**Extracted material:**
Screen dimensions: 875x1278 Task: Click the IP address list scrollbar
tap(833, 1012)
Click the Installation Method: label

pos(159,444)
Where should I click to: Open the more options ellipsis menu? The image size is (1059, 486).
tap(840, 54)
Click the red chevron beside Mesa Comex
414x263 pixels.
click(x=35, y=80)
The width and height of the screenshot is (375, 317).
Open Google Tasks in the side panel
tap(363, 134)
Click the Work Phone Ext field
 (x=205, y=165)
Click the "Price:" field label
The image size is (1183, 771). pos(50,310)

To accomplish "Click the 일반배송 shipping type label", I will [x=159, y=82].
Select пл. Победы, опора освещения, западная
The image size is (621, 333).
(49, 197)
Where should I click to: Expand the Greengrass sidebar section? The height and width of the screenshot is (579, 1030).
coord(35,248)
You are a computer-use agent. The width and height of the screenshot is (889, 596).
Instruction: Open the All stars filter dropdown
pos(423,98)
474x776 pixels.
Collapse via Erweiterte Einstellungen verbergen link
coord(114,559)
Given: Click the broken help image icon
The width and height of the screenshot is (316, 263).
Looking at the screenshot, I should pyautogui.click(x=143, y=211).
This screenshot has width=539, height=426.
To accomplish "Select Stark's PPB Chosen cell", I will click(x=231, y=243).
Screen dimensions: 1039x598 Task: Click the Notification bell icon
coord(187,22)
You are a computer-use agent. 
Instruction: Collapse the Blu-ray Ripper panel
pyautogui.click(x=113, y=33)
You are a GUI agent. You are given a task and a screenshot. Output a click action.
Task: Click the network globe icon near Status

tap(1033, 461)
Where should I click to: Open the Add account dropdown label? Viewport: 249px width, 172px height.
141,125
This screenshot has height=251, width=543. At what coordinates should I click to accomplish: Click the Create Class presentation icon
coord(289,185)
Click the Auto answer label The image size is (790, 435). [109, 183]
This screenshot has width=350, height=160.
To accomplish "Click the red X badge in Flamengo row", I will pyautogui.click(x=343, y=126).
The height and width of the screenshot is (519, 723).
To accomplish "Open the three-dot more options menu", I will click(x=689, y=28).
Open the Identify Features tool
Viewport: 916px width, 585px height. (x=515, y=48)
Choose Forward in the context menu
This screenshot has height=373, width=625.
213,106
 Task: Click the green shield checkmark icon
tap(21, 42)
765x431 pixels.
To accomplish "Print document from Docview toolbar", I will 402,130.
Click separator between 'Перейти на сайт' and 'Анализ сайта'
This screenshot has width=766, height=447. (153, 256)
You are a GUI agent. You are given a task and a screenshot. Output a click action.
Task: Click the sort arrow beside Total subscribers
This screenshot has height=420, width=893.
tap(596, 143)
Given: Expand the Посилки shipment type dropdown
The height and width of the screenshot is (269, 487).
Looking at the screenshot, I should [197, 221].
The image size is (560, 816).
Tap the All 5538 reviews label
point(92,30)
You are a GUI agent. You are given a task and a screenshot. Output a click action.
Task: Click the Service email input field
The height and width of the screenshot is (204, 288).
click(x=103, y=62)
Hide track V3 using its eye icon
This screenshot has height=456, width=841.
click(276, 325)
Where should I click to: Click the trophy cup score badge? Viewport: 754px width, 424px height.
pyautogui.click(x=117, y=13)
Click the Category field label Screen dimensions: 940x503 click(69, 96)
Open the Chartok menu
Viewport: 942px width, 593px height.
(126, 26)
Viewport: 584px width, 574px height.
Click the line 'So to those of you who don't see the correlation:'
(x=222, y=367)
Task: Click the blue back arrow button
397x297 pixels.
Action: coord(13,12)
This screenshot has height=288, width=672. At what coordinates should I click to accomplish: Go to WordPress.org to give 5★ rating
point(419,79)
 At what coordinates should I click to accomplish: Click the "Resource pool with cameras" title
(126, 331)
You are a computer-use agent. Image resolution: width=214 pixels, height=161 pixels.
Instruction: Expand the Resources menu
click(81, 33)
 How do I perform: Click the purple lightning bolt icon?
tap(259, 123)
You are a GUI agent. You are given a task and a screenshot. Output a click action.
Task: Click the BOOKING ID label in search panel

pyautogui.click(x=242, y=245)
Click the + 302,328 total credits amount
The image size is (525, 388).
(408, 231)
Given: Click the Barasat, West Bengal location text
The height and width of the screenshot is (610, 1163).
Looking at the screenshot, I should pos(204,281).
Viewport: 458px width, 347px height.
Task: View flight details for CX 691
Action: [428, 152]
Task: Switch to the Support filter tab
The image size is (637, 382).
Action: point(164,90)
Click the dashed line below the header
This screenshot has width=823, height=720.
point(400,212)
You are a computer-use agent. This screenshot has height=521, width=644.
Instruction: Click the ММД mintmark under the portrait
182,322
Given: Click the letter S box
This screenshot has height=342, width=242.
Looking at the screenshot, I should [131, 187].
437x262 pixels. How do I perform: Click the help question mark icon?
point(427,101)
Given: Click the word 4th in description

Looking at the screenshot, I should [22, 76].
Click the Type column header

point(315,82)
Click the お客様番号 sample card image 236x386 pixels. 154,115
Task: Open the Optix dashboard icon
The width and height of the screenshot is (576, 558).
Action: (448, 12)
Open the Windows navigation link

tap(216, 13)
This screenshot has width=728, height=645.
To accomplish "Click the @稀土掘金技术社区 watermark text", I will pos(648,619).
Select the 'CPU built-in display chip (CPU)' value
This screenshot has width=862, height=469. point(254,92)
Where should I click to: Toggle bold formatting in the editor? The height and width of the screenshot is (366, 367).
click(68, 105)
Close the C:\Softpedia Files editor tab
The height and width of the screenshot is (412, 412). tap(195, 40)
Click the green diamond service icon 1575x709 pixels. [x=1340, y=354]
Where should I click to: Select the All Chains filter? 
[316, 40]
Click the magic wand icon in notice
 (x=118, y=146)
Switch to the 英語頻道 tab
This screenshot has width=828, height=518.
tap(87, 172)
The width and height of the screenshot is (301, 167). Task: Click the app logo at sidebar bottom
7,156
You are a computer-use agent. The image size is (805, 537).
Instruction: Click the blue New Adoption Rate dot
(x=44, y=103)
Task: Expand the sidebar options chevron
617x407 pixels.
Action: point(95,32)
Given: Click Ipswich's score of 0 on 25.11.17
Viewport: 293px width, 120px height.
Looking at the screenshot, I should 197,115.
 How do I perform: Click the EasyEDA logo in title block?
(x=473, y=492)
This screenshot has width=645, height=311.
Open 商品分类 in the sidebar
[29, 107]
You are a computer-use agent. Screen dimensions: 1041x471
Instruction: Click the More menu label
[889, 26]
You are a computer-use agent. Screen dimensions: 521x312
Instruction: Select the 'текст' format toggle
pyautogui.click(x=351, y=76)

**What you have to do:**
For this task, please set down every entry exactly, with no line left out.

**Result:**
Screen dimensions: 875x1278 Task: Click the IP address list scrollbar
tap(833, 1012)
Click the Installation Method: label

pos(159,444)
Where should I click to: Open the more options ellipsis menu? The image size is (1059, 486).
tap(840, 54)
Click the red chevron beside Mesa Comex
414x263 pixels.
click(x=35, y=80)
The width and height of the screenshot is (375, 317).
Open Google Tasks in the side panel
tap(363, 134)
Click the Work Phone Ext field
 (x=205, y=165)
Click the "Price:" field label
The image size is (1183, 771). pos(50,310)

To accomplish "Click the 일반배송 shipping type label", I will [x=159, y=82].
Select пл. Победы, опора освещения, западная
The image size is (621, 333).
(49, 197)
Where should I click to: Expand the Greengrass sidebar section? The height and width of the screenshot is (579, 1030).
coord(35,248)
You are a computer-use agent. The width and height of the screenshot is (889, 596).
Instruction: Open the All stars filter dropdown
pos(423,98)
474x776 pixels.
Collapse via Erweiterte Einstellungen verbergen link
coord(114,559)
Given: Click the broken help image icon
The width and height of the screenshot is (316, 263).
Looking at the screenshot, I should pyautogui.click(x=143, y=211).
This screenshot has width=539, height=426.
To accomplish "Select Stark's PPB Chosen cell", I will click(x=231, y=243).
Screen dimensions: 1039x598 Task: Click the Notification bell icon
coord(187,22)
You are a computer-use agent. 
Instruction: Collapse the Blu-ray Ripper panel
pyautogui.click(x=113, y=33)
You are a GUI agent. You are given a task and a screenshot. Output a click action.
Task: Click the network globe icon near Status

tap(1033, 461)
Where should I click to: Open the Add account dropdown label? Viewport: 249px width, 172px height.
141,125
This screenshot has height=251, width=543. At what coordinates should I click to accomplish: Click the Create Class presentation icon
coord(289,185)
Click the Auto answer label The image size is (790, 435). [109, 183]
This screenshot has width=350, height=160.
To accomplish "Click the red X badge in Flamengo row", I will pyautogui.click(x=343, y=126).
The height and width of the screenshot is (519, 723).
To accomplish "Open the three-dot more options menu", I will click(x=689, y=28).
Open the Identify Features tool
Viewport: 916px width, 585px height. (x=515, y=48)
Choose Forward in the context menu
This screenshot has height=373, width=625.
213,106
 Task: Click the green shield checkmark icon
tap(21, 42)
765x431 pixels.
To accomplish "Print document from Docview toolbar", I will 402,130.
Click separator between 'Перейти на сайт' and 'Анализ сайта'
This screenshot has width=766, height=447. (153, 256)
You are a GUI agent. You are given a task and a screenshot. Output a click action.
Task: Click the sort arrow beside Total subscribers
This screenshot has height=420, width=893.
tap(596, 143)
Given: Expand the Посилки shipment type dropdown
The height and width of the screenshot is (269, 487).
Looking at the screenshot, I should [197, 221].
The image size is (560, 816).
Tap the All 5538 reviews label
point(92,30)
You are a GUI agent. You are given a task and a screenshot. Output a click action.
Task: Click the Service email input field
The height and width of the screenshot is (204, 288).
click(x=103, y=62)
Hide track V3 using its eye icon
This screenshot has height=456, width=841.
click(276, 325)
Where should I click to: Click the trophy cup score badge? Viewport: 754px width, 424px height.
pyautogui.click(x=117, y=13)
Click the Category field label Screen dimensions: 940x503 click(69, 96)
Open the Chartok menu
Viewport: 942px width, 593px height.
(126, 26)
Viewport: 584px width, 574px height.
Click the line 'So to those of you who don't see the correlation:'
(x=222, y=367)
Task: Click the blue back arrow button
397x297 pixels.
Action: coord(13,12)
This screenshot has height=288, width=672. At what coordinates should I click to accomplish: Go to WordPress.org to give 5★ rating
point(419,79)
 At what coordinates should I click to accomplish: Click the "Resource pool with cameras" title
(126, 331)
You are a computer-use agent. Image resolution: width=214 pixels, height=161 pixels.
Instruction: Expand the Resources menu
click(81, 33)
 How do I perform: Click the purple lightning bolt icon?
tap(259, 123)
You are a GUI agent. You are given a task and a screenshot. Output a click action.
Task: Click the BOOKING ID label in search panel

pyautogui.click(x=242, y=245)
Click the + 302,328 total credits amount
The image size is (525, 388).
(408, 231)
Given: Click the Barasat, West Bengal location text
The height and width of the screenshot is (610, 1163).
Looking at the screenshot, I should pos(204,281).
Viewport: 458px width, 347px height.
Task: View flight details for CX 691
Action: [428, 152]
Task: Switch to the Support filter tab
The image size is (637, 382).
Action: point(164,90)
Click the dashed line below the header
This screenshot has width=823, height=720.
point(400,212)
You are a computer-use agent. This screenshot has height=521, width=644.
Instruction: Click the ММД mintmark under the portrait
182,322
Given: Click the letter S box
This screenshot has height=342, width=242.
Looking at the screenshot, I should [131, 187].
437x262 pixels. How do I perform: Click the help question mark icon?
point(427,101)
Given: Click the word 4th in description

Looking at the screenshot, I should [22, 76].
Click the Type column header

point(315,82)
Click the お客様番号 sample card image 236x386 pixels. 154,115
Task: Open the Optix dashboard icon
The width and height of the screenshot is (576, 558).
Action: (448, 12)
Open the Windows navigation link

tap(216, 13)
This screenshot has width=728, height=645.
To accomplish "Click the @稀土掘金技术社区 watermark text", I will pos(648,619).
Select the 'CPU built-in display chip (CPU)' value
This screenshot has width=862, height=469. point(254,92)
Where should I click to: Toggle bold formatting in the editor? The height and width of the screenshot is (366, 367).
click(68, 105)
Close the C:\Softpedia Files editor tab
The height and width of the screenshot is (412, 412). tap(195, 40)
Click the green diamond service icon 1575x709 pixels. [x=1340, y=354]
Where should I click to: Select the All Chains filter? 
[316, 40]
Click the magic wand icon in notice
 (x=118, y=146)
Switch to the 英語頻道 tab
This screenshot has width=828, height=518.
tap(87, 172)
The width and height of the screenshot is (301, 167). Task: Click the app logo at sidebar bottom
7,156
You are a computer-use agent. The image size is (805, 537).
Instruction: Click the blue New Adoption Rate dot
(x=44, y=103)
Task: Expand the sidebar options chevron
617x407 pixels.
Action: point(95,32)
Given: Click Ipswich's score of 0 on 25.11.17
Viewport: 293px width, 120px height.
Looking at the screenshot, I should 197,115.
 How do I perform: Click the EasyEDA logo in title block?
(x=473, y=492)
This screenshot has width=645, height=311.
Open 商品分类 in the sidebar
[29, 107]
You are a computer-use agent. Screen dimensions: 1041x471
Instruction: Click the More menu label
[889, 26]
You are a computer-use agent. Screen dimensions: 521x312
Instruction: Select the 'текст' format toggle
pyautogui.click(x=351, y=76)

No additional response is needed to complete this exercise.